1. bunun yerine tamamen ücretsiz olan kitap ağacı'na üye olabilir ,hem sosyalleşir hem de kiap okuyabilirsiniz. üstelik okuduğunuz kitabı başka bir okuyanla tartışabilirsiniz.
    tanım : para kazanmanın yeni yolu.
  2. parasini veriyorsun, adamlar senin yerine gidip, senin sevebilecegin kitaplari alip, sana yolluyor. ustune 5 tl fazla verip premium almak lazim bizim yerimize okusunlar bize anlatsinlar.
  3. yeni keşfettiğim site.

    yaptıkları şey şu; ayda 50 lira gibi bir ücretle kayıt oluyorsunuz her ay seçtiğiniz kategoriden size 4 kitap yolluyorlar. kitapları çok satanlardan ya da tanıtım bültenlerinden değil kendileri okuyarak değerlendiriyorlar. kitapları stoklamadan direkt yayın evinden alıp indirim sağlıyorlar aracı kullanılmamış oluyor -onlar için en azından-.
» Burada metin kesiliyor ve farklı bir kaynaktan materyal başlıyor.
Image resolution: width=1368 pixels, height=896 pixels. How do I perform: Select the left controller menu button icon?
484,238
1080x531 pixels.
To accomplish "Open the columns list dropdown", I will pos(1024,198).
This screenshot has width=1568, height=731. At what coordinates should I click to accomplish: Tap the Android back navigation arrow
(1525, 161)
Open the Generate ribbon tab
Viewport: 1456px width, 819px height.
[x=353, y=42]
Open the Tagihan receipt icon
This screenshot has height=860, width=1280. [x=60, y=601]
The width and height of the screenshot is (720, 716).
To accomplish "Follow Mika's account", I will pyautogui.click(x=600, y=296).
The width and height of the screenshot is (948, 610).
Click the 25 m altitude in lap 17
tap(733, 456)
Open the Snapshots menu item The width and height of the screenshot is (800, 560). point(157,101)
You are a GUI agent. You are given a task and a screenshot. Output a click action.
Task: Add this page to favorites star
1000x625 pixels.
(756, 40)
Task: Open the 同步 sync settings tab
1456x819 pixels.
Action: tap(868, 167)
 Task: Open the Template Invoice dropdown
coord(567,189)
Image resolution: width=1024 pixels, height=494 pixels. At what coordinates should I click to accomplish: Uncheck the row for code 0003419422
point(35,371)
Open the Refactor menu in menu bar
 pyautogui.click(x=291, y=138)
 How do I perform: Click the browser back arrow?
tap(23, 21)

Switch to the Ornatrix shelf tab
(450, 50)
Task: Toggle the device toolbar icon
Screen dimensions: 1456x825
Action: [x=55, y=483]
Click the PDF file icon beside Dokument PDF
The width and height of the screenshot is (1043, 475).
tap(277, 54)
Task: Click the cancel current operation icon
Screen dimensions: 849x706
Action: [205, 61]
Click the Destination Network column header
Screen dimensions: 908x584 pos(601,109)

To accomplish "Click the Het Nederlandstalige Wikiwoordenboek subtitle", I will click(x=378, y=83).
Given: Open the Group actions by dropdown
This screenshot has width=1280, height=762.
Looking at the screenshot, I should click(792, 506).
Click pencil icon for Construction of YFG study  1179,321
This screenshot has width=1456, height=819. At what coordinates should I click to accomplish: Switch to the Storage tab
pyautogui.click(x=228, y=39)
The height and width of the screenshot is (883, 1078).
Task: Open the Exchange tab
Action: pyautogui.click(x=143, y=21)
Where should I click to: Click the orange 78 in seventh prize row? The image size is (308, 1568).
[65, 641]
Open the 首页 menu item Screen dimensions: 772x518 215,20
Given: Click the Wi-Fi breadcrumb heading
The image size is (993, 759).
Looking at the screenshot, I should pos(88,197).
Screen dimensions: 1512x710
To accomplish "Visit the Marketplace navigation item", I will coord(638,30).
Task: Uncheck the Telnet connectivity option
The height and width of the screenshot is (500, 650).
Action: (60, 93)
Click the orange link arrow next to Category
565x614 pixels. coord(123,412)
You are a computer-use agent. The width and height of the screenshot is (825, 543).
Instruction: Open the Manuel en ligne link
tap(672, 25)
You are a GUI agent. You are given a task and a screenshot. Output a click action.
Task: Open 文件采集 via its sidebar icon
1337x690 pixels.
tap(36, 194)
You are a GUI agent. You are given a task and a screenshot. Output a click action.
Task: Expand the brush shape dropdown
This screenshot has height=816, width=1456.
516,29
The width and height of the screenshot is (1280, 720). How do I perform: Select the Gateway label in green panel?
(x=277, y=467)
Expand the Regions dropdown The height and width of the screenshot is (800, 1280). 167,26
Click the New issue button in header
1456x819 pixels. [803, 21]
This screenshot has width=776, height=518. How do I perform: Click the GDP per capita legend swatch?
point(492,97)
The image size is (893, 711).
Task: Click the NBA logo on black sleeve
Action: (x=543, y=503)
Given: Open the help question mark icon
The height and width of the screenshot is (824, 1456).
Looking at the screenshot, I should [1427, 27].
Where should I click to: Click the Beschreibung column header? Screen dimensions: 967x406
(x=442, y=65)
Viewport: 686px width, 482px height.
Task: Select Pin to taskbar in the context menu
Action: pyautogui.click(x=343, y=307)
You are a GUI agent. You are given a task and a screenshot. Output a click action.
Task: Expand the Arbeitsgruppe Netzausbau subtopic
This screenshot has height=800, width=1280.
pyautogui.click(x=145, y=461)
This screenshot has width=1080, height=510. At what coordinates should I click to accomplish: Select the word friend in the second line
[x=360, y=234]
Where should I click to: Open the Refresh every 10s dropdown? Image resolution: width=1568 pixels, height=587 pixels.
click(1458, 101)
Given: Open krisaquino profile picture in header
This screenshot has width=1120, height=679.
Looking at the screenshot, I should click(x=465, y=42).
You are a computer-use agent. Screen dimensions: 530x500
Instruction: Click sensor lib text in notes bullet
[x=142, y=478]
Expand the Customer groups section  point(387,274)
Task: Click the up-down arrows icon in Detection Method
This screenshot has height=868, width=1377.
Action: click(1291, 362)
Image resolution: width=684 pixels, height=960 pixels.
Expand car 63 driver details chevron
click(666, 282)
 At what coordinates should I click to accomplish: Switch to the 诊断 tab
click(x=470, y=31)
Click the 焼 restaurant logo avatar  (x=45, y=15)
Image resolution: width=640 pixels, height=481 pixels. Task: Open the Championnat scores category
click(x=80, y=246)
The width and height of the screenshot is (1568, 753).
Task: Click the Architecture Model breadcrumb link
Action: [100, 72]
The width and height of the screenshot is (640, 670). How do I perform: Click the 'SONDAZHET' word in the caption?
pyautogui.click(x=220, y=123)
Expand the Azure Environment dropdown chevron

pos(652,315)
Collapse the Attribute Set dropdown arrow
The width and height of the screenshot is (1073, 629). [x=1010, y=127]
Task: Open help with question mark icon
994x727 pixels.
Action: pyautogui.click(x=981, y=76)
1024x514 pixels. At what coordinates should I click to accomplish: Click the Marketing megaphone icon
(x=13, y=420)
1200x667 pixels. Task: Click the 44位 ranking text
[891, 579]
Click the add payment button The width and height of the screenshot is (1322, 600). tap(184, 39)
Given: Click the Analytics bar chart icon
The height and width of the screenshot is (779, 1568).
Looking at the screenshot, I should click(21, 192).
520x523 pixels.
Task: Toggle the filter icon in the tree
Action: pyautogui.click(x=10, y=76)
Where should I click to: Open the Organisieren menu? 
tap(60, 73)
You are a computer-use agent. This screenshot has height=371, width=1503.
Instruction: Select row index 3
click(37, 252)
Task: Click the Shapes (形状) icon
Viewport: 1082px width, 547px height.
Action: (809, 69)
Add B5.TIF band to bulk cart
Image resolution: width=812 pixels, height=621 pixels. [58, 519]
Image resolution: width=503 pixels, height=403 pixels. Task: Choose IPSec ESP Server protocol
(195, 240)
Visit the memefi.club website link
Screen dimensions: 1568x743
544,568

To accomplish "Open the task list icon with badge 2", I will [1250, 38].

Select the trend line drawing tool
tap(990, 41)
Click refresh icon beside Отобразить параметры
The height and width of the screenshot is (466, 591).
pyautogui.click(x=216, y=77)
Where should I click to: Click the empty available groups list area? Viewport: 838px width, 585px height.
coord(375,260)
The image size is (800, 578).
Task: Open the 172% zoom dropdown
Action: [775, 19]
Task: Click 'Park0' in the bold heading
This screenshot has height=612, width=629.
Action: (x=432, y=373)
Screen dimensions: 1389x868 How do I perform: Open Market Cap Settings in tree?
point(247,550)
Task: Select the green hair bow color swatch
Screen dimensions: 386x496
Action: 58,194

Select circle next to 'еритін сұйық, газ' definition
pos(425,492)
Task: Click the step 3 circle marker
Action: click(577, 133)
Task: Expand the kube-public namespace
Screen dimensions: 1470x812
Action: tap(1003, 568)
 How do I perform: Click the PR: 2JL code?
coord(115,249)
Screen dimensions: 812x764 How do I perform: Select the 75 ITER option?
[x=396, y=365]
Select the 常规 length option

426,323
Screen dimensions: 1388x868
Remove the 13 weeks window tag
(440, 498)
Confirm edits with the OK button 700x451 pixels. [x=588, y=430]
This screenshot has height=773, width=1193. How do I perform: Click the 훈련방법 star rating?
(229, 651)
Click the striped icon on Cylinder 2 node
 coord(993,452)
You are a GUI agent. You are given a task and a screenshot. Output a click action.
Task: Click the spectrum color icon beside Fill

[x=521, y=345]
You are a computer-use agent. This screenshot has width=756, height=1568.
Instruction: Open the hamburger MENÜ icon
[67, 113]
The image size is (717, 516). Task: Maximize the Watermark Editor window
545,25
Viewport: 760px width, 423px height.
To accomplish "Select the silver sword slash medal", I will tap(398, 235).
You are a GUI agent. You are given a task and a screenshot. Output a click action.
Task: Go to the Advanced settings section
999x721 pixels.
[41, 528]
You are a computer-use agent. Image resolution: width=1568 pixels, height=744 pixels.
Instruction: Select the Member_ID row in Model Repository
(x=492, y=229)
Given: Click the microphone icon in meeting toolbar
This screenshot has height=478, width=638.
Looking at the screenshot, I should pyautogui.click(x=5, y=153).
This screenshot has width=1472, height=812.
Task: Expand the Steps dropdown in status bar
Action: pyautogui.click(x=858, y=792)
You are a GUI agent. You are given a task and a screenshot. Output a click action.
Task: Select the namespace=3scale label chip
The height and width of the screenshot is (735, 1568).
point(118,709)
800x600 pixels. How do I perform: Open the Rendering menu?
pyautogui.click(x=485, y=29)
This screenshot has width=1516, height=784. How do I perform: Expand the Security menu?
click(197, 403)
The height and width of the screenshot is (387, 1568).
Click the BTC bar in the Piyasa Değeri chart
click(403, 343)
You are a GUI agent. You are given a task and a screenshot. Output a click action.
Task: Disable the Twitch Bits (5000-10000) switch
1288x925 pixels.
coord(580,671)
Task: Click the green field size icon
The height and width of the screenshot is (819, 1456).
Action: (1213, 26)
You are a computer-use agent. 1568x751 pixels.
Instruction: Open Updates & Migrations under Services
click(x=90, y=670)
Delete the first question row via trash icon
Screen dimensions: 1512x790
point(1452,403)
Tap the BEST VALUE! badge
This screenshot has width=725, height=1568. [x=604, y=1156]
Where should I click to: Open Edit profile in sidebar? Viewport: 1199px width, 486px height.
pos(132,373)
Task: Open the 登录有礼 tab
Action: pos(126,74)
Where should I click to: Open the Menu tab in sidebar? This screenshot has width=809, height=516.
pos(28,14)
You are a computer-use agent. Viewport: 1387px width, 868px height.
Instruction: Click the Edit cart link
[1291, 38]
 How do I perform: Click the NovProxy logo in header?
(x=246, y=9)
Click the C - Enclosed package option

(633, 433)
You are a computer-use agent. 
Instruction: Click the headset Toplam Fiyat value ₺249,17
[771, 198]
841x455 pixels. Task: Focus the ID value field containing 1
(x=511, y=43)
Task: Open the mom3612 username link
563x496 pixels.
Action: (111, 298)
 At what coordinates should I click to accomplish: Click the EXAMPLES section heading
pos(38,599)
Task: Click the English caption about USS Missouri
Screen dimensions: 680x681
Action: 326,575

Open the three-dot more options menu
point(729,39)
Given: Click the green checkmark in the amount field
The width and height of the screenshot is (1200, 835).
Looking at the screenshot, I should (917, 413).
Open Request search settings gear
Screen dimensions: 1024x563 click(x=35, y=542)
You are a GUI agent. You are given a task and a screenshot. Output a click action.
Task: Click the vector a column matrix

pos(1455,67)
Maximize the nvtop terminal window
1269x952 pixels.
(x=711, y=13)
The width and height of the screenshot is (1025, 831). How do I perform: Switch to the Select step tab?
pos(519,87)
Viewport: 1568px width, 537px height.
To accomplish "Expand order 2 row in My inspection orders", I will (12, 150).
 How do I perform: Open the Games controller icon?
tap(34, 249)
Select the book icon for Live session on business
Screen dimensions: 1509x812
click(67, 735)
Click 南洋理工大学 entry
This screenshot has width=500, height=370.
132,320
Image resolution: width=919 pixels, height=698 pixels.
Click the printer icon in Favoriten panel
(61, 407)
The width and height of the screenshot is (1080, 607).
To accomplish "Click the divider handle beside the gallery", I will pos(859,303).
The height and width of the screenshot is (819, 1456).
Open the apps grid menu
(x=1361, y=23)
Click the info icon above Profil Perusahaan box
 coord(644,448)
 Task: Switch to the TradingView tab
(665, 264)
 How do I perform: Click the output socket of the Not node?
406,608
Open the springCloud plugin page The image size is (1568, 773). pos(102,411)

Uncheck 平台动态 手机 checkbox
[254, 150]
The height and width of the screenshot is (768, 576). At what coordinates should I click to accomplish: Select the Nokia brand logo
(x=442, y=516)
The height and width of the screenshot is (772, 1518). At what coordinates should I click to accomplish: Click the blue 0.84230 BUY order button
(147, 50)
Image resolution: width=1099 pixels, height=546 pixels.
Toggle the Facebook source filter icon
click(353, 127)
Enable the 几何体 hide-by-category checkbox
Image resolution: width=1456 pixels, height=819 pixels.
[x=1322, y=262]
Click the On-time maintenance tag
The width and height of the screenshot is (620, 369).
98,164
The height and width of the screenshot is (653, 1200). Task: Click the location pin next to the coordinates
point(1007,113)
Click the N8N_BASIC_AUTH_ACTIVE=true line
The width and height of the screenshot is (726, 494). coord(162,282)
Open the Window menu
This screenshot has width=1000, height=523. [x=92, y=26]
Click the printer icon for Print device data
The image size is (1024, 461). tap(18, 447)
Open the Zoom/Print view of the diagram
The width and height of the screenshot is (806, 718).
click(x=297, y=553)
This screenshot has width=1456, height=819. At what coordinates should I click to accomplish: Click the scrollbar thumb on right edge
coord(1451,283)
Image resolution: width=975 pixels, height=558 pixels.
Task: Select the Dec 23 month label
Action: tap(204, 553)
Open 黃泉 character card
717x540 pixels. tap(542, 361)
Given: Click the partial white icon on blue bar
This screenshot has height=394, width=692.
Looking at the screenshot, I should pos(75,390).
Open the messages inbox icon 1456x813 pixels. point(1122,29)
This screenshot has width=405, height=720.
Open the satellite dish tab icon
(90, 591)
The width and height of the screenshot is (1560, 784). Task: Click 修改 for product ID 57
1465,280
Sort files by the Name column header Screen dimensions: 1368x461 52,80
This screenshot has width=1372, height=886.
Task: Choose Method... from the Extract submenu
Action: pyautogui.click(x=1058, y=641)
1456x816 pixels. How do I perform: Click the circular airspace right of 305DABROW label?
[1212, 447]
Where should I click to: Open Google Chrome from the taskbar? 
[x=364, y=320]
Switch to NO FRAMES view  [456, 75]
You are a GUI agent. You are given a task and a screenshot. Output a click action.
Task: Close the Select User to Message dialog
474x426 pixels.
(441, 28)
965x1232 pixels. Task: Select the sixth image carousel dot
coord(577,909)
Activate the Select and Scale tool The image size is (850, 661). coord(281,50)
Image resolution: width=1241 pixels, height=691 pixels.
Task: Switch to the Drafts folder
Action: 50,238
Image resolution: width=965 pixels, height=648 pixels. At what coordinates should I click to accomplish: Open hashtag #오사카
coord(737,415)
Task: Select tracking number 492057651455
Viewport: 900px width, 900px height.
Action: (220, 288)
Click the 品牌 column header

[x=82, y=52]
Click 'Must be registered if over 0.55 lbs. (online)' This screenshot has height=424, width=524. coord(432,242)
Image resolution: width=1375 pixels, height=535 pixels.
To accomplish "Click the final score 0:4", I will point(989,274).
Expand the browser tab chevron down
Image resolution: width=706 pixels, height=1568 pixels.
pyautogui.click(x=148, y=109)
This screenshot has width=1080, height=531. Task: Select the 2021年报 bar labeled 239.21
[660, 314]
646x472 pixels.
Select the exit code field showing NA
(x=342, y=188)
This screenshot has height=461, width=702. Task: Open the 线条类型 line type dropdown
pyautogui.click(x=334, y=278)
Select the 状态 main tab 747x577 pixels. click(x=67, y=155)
    özellikle benim gibi ne okuyacağını bilemeyen kitap seçmekte zorlanan kişiler için çok güzel bir uygulama. şimdilik sadece edebiyat ve iş kategorileri var ama zamanla farklı kategoriler de eklenecekmiş.
  4. burası sayesinde haberdar olduğum oluşum. hatta üşenmedim, tanıtım videosunu da izledim az önce. ve anlam veremedim. doğru tespitleri var; yayıncılık zor iş, tekelleşti, çok satan kitap iyi kitaptır önermesi yanlıştır, bu cenderede heba olan kitap / yazar çoktur...hepsine katılmakla birlikte bu mantığın devamında sitenin işleyişi ile ilgili verilen bilgiler bir o kadar rahatsız edici.

    bence ne okuyacağını seçmek çok öznel bir süreç. barış bıçakçı örneği geldi aklıma, tıpkı bu sitedeki küratör gibi ben de kendi çapımda zamanında bir arkadaşıma kesin sever diye barış bıçakçı önermiş, burnuna sokmuştum. nasıl kendimden emindim anlatamam. çocukluğunu bulacak, kendinden birşeyler görecek...sever yani dimi, neden sevmesin? tek bir kitabını okuduğunu sanmıyorum. tanıdığımızı zannettiklerimiz, sevdiklerimiz için bile onlar adına seçim yapmak böyle yanıltıcı iken bir küratörün size aylık hap vermesi? bilemiyorum.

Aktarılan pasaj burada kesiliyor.